The most concerned untoward and adverse reaction in sendation are drug overdose and allergic reaction (including anaphylactic shock). Allergic reaction, though rare, could have deadly consequence if not corrected soon after it occurs. The allergy test for sendatives is tedious and, even after the test, one might still not be sure if the patient is truly allergic. If one wishes to verify cases in doubt, one can use a simple non-invasive method of BDORT as an adjunct diagnostic aid. This test, developed in late 1970, has been used for various diagnostic purposes as well as selecting proper medication and dosage. The two testing methods, direct and indirect testing, are based on criteria determining the compatibility of patient and doctor for the purposes of conducting the O-Ring Test. For compatible patients and doctors, the direct method is applied, while the indirect method is used for incompatible doctors and patients such as very young children, or the debilitated, or the handicapped. If the indirect test is used, then a nurse or assistant can serve as an intermediary during the test. The test result can reveal the sensitivity of the patient to the drug for the patient. Briefly, the direct method involves the patient making a circle (O-ring) with the thumb and another finger of one hand, and holding it tightly together. If the indirect method is being used, the intermediary should form the O-ring.
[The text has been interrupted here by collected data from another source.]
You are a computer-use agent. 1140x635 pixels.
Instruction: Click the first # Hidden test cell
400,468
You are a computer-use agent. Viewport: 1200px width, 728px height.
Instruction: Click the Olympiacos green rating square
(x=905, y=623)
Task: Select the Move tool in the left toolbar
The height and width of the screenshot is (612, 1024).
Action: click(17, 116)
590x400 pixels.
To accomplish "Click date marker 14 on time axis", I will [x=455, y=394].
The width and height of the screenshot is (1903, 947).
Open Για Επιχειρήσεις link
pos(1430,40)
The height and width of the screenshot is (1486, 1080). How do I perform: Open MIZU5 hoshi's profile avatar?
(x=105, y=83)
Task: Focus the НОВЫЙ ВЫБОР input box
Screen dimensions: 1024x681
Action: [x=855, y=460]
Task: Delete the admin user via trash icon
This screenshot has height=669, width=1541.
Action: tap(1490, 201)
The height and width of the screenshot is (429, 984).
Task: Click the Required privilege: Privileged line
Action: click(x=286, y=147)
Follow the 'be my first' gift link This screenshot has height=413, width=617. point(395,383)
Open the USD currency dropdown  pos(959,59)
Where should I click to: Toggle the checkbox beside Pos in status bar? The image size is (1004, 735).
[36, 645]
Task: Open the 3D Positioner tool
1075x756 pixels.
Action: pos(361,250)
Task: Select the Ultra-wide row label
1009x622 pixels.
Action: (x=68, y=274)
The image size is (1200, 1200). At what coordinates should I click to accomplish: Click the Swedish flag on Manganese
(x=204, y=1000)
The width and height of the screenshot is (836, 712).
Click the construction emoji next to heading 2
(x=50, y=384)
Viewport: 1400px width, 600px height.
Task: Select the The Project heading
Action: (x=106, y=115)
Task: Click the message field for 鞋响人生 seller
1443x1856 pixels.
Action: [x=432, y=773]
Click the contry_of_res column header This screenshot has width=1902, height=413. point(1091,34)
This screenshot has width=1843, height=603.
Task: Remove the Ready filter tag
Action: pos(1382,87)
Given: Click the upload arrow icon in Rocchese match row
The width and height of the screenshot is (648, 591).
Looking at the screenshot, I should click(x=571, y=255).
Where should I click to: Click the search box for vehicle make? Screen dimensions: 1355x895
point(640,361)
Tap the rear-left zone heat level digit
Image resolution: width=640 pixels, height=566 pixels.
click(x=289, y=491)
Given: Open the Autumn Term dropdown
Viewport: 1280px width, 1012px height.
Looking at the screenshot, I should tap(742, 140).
In the other hand would be a viral of the properly selected sedative drug. A compatible clinician would then attempt to separate the patient’s finger and thumb with both fingers of his own hands.
The end of a thin brass rod should gently rest on the skin over the trachea area of the patient if testing for potential allergies or anaphylactic reaction. The other hand of the intermediary person or patient not forming the o-ring would hold the other end of the brass rod. If the patient is allergic to the drug it will be easy for the clinician to separate the patient’s fingers indicating the patient is not allergic to the drug. The strength of the fingers forming the O-ring can be quantified to evaluate the quality of the drug after satisfying certain testing criteria, bassed on which a clinical impression is made.
A clinician can select the proper dosage with O-ring test by pointing brass rod or finger of the tester to the frontal lobes of both right and left hemisphere of the patients brain. The dosage of the sedation can be properly adjusted when the fingers of the O-ring remain closed. Same method is applying to the kidney, liver or heart by pointing to the respective organ individually, for practical purpose, if the drug is compatible with the patient, the recommend manufacturer’s dosage can be given and titrated whenever possible. When and if the second dosage maybe needed later during the dental procedure, the O-ring test with finger or brass rod pointing to myocardium is performed to determine the proper second dosage. For medically compromised patient, O-ring test with the sedative drug pointing to the kidney, liver or brain with finger or brass rod is/are performed to the determine the proper second dose, depending on what medical condition involving that particular organ. Such a practice can even help prevent complications with sleep dentistry that is gaining some popularity. The O-Ring test could be used as a guide to determine the proper dosage, instead of blindly guessing the dosage when patients already being rendered in semi-conscious state. It could potentially reduce complication.